Je réprimai mes hoquets et levai la main gauche avec un grognement. De ma paume brûlée s'échappait encore de la vapeur, au milieu du sang qui gouttait sur les pavés gris. Eau et feu. J'incantai discrètement de la main droite, et de la poussière vint se poser dessus. Je soufflai dessus sans discontinuer, pour y rajouter le vent. Puis je fis le sort de liaison de tous ces éléments. C'est pendant que les fluides se mêlèrent en une sarabande qui croissait au fil du temps, vapeur et poussière tourbillonnant au creux de ma main avec mon sang, que je me rendis compte que j'avais fait une quintuple combinaison, au lieu des quatre combinaisons habituelles. L'ensemble disparut dans un bruit de succion. Une douleur aiguë me fit pousser un cri déchirant, et j'entendis un nouveau fouet de ronces s'élever à ma droite, sans doute pour abréger mes souffrances.

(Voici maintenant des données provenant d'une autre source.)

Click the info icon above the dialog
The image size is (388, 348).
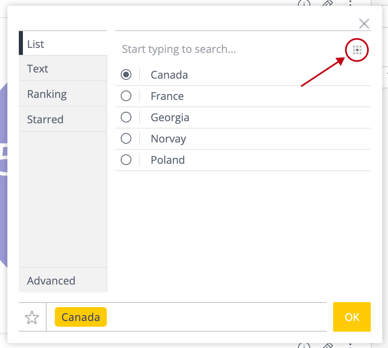pos(304,3)
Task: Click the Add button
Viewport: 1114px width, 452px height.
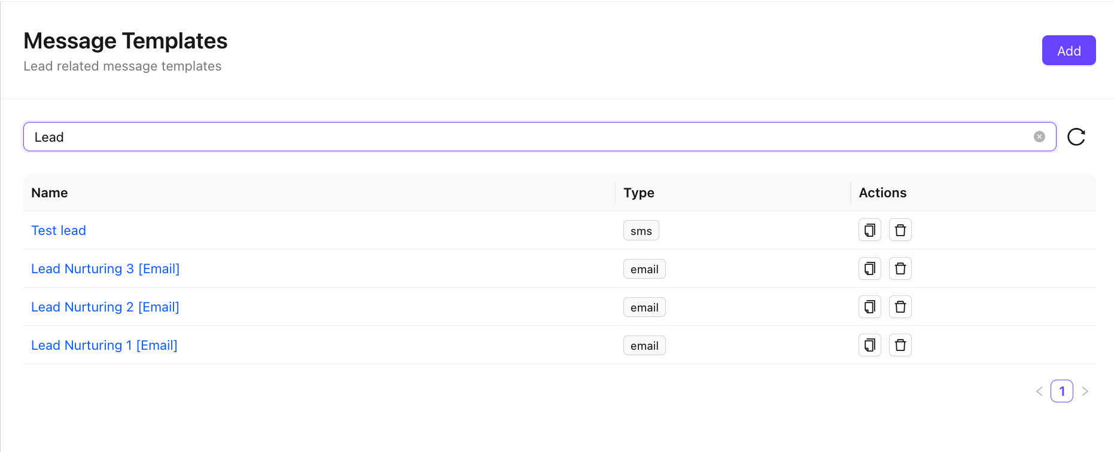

Une sphère noire apparut dans ma main gauche, aux reflets changeants comme du vif-argent. L'ombre des ronces s'abattait sur moi quand je levai ma main gauche par instinct, mes doigts fermés sur la sphère ‒ ne la sentant pas au toucher, mais la sachant là ‒ pour qu'elle ne tombe pas par accident. Les ronces influèrent leur trajectoire et entrèrent dans la sphère, comme aspirées par un siphon de néant. L'espace autour de la sphère se déformait, alors que toutes les ronces, liées, s'engouffraient dans un déchirement d'un millier de tonnerres dans cette sphère qui n'avait pas l'air de se rassasier de ce festin. Pendant l'absorption des ronces, je me relevai péniblement et fit face à mon maître. Quand toutes les ronces disparurent dans ma sphère, Bethpeor dit :
"Il semblerait tout compte fait que tu sois le mage le plus résilient d'Eresia.